Comparative Analyses of "Medical Marijuana" Laws in the United States
- *Corresponding Author:
- Norman S Miller
CEO of Health Advocates PLLC, East Lansing, MI
Clinical Professor of Psychiatry, Department of Psychiatry
Medical College of George, Augusta University
Augusta, Georgia, USA
Tel: (517) 507-0407
E-mail: [email protected]
Received date: November 21, 2016; Accepted date: January 09, 2017; Published date: January 16, 2017
Citation: Miller NS, Saad ZA (2017) Comparative Analyses of “Medical Marijuana” Laws in the United States. J Addict Res Ther S11:015. doi:10.4172/2155-6105.1000S11-015
Copyright: © 2017 Miller NS, et al. This is an open-access article distributed under the terms of the Creative Commons Attribution License, which permits unrestricted use, distribution, and reproduction in any medium, provided the original author and source are credited.

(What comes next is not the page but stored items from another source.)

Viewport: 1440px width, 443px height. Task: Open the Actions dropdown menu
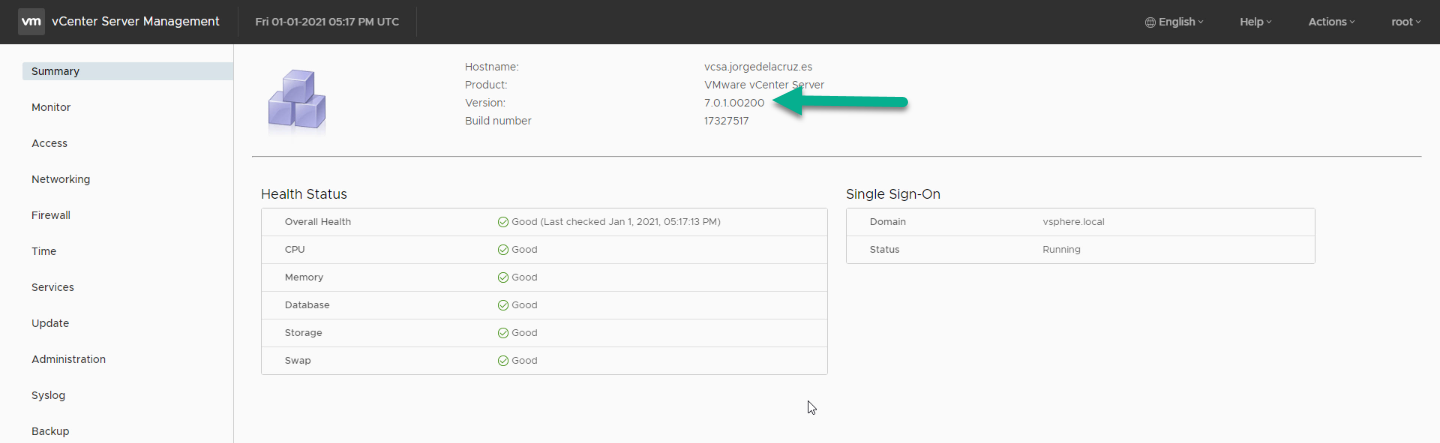pos(1333,22)
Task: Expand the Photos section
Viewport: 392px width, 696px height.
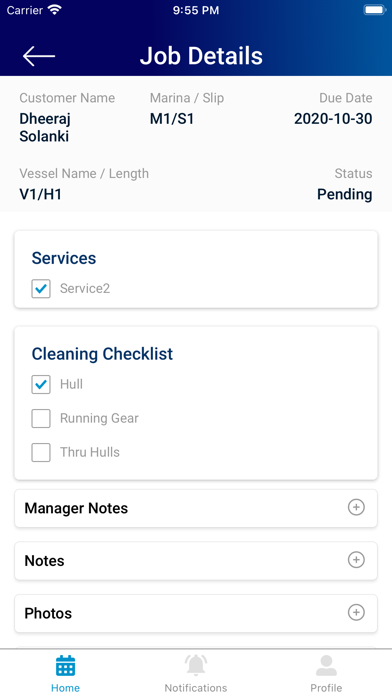Action: (x=196, y=613)
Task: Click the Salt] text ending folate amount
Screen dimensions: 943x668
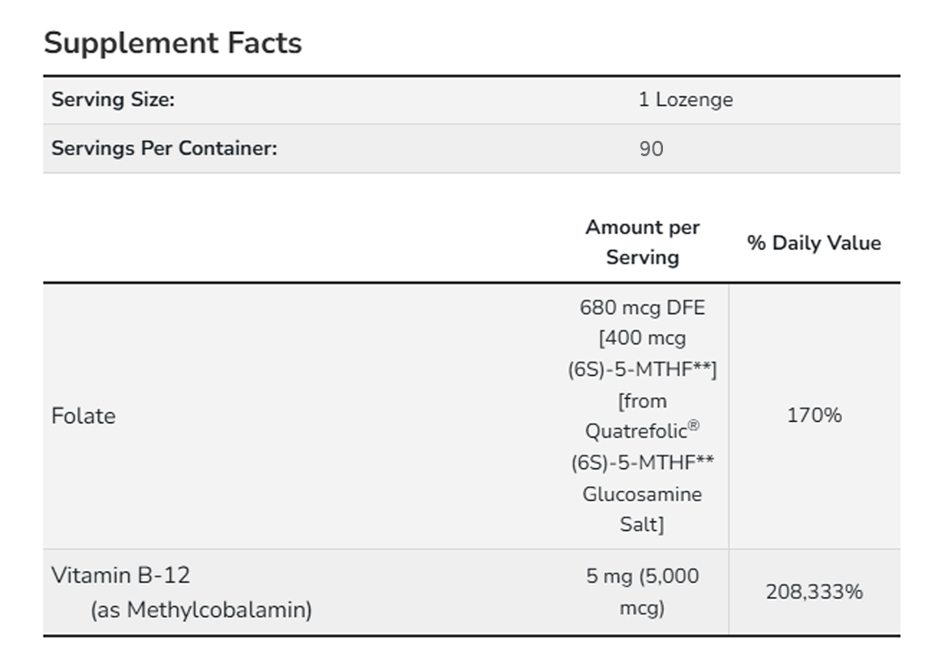Action: coord(642,524)
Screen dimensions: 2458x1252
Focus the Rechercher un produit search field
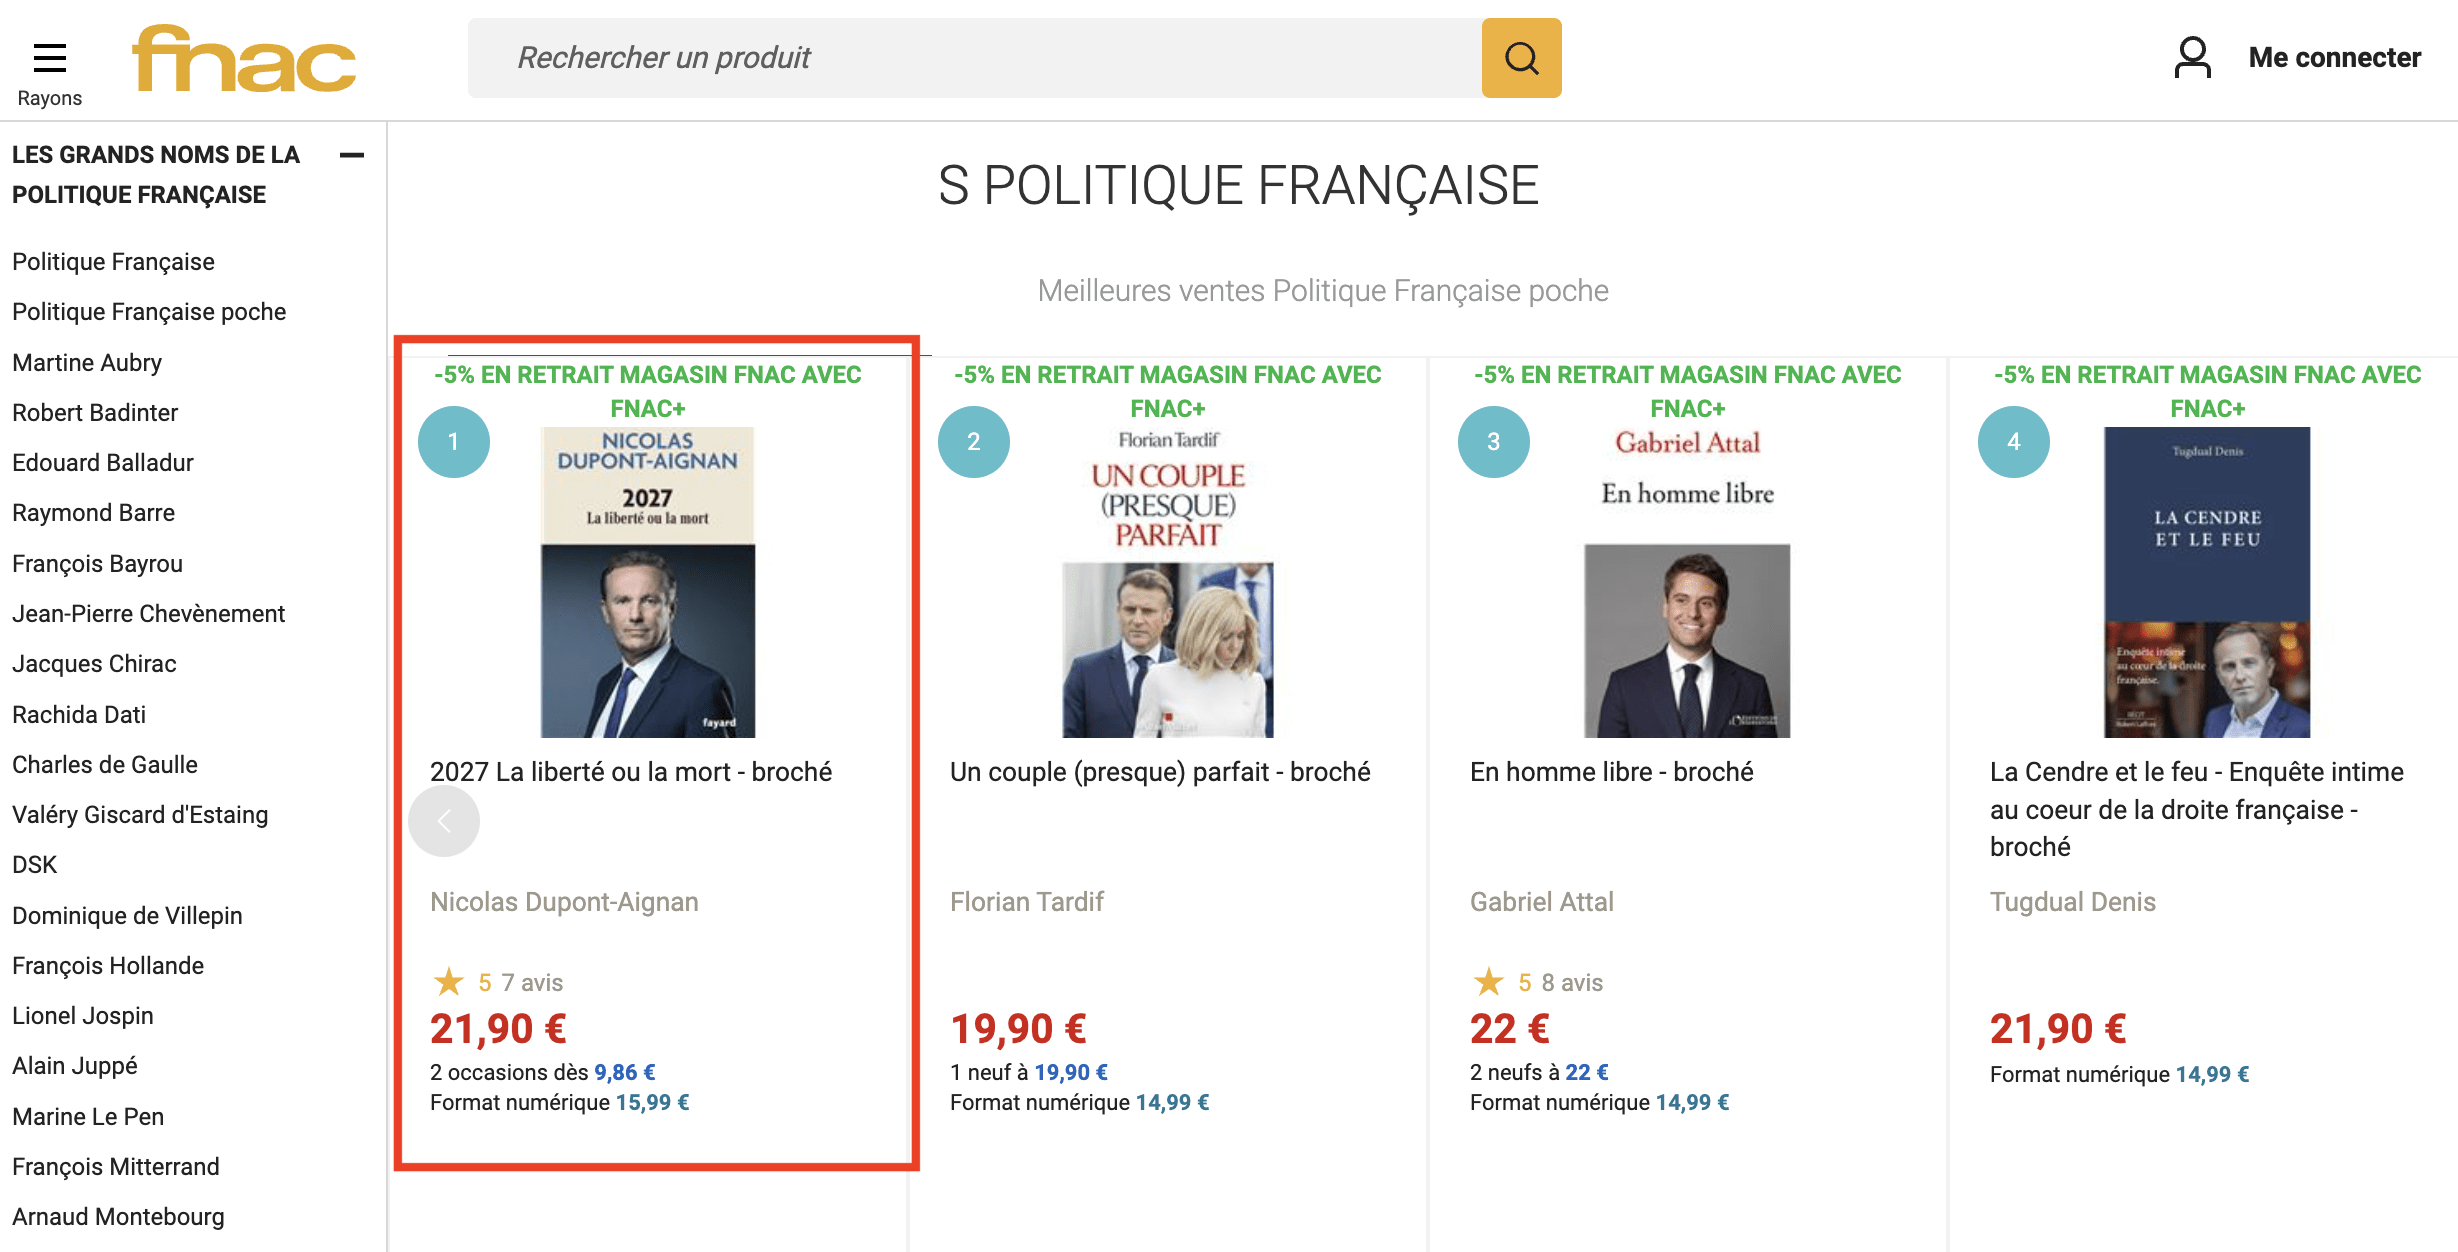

The medical justification as to the risks and benefits associated with the use of marijuana for medical purposes is not supported by current medical research and state and federal laws in the United States. State endorsed “medical marijuana” currently take the form of a dried plant, cannabis sativa. State laws in favor of legalizing marijuana for medical use fail to incorporate the general legal standards for medical practice and are created absent any uniformed guidelines. These attempts to circumvent federal law lack the support of the medical and legal community as they overlook the standards for safety and effectiveness established by the Food and Drug Administration for medical use. With a growing public demand for marijuana, states have merely attempted to bypass the federal government’s current regulations on marijuana by legalizing such laws.